The thought that went into the virtual dom diffing strategy is an algorithmic nicety that software in general can and has already benefitted from. React itself is an implementation of that which provides real workflow improvements for web and now native platforms. That's pretty awesome and usable right now. I don't see this as a zero sum game, or as an all in investment strategy unless you are going into some arcane questions of licensing, the code and the ideas are out in the open. Ember, mythril, Om have all taken the ideas into new regions.

Even look at the atom editor, they switched to react for their editor component, then realized the general purpose dom diffing strategy which is very fast could still be optimized for their edit window. That's awesome. That idea is decoupled from react. Learning to read react code takes about 1 day to 1 week. It's pretty awesome.

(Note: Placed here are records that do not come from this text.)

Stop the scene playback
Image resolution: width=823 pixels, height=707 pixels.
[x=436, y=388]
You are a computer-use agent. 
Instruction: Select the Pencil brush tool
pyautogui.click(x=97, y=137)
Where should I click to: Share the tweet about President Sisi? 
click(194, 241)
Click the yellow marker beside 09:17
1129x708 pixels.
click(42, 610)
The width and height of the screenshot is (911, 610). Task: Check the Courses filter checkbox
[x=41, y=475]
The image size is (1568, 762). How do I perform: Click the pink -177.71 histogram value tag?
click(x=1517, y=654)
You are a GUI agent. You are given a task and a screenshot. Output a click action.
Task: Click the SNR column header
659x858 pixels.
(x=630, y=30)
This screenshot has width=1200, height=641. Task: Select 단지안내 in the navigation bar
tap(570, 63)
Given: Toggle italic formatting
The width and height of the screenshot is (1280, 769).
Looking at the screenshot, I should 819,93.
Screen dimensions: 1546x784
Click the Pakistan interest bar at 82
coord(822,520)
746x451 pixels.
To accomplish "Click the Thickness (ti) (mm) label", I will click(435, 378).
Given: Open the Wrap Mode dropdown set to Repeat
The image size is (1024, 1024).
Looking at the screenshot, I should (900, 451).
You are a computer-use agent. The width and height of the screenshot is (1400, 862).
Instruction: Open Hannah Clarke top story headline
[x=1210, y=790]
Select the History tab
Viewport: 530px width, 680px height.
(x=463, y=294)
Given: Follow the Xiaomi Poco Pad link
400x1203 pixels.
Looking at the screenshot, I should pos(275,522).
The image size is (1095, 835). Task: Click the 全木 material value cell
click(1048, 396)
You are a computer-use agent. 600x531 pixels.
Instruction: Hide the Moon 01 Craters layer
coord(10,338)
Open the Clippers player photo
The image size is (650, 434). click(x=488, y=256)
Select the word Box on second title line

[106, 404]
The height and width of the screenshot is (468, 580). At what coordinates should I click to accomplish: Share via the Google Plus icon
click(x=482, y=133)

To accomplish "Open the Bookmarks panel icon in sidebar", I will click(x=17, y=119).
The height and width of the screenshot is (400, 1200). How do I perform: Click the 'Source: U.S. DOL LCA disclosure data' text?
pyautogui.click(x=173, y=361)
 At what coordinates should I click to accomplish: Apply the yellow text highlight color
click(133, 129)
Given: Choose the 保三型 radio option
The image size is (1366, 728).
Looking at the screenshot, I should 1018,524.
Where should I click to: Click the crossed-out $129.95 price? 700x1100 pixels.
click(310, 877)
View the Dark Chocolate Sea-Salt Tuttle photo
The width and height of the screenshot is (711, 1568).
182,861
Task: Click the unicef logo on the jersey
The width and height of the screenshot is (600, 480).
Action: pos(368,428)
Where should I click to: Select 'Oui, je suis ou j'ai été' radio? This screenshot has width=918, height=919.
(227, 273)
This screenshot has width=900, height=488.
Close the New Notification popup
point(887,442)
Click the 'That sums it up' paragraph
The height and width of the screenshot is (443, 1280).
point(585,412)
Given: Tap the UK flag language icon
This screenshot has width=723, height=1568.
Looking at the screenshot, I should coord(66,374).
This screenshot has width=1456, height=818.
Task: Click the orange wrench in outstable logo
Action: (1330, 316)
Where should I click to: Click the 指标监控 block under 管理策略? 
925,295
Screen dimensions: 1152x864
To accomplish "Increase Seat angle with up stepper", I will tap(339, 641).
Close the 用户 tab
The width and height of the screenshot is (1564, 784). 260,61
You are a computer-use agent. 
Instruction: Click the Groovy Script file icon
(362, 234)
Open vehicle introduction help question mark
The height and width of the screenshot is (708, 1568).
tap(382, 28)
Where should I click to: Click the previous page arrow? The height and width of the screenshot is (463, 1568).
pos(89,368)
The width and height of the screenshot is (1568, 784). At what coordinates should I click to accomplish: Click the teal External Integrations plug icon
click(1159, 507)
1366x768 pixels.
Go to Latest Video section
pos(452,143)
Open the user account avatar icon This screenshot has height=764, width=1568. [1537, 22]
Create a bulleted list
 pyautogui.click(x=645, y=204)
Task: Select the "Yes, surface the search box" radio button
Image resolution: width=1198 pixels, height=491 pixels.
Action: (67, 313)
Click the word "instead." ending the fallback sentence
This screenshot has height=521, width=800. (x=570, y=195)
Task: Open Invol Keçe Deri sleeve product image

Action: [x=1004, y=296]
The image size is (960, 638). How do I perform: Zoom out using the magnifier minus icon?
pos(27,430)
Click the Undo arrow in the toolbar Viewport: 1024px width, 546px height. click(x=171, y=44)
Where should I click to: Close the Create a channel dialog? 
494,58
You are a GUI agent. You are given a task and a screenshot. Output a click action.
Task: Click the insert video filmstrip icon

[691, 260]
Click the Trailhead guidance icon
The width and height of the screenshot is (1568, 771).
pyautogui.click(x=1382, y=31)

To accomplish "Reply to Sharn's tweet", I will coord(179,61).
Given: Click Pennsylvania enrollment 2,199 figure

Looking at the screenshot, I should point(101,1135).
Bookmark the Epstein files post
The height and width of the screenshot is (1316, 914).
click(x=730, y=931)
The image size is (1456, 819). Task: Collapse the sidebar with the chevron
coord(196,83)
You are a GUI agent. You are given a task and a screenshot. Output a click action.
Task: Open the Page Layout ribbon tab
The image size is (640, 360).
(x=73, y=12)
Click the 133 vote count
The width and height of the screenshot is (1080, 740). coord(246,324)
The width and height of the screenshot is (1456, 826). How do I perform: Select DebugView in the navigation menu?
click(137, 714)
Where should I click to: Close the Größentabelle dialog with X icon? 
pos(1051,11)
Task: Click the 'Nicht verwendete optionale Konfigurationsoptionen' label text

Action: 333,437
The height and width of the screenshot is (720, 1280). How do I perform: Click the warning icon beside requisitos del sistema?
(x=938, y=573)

Also, the canard about reactive programming... uhh... I just don't get what you're advertising here? That you're willing to use products like docker and node.js as advertised on your front page, but not react.js because... it's "bad"? Why so inflexible, why not try all the things and use what works as time permits?




On React in Atom: https://discuss.atom.io/t/whats-the-status-of-react-in-atom/...

Do you have an update beyond this?


I use atom as an editor for markdown. But I don't know about if they're using React in it or not. I don't follow the dev that closely. I am still rather sure you can develop plugins in react, which is fine.

My point being that require('react'); wasn't the best fit for their editor window (which doesn't need events to be intercepted, etc), but the idea behind virtual dom diffing and how they updated their window left an impact. The concepts behind react got them thinking in a new way, which is ultimately much more important than their dependency on a 0.x.y release library.

If anything, the design of react was a stepping stone to where they've ended up now. It wasn't "bad", so much as unoptimized for their specific task. For me I'm glad it can intercept events (usually), since it simplifies cross browser compatibility. Atom is essentially one browser version, so it doesn't need that overhead.


Atom doesn't use React any longer for their editor component

> React is a great tool for many cases, for our particular needs in this particular case I decided it would be easier to just do things for ourselves.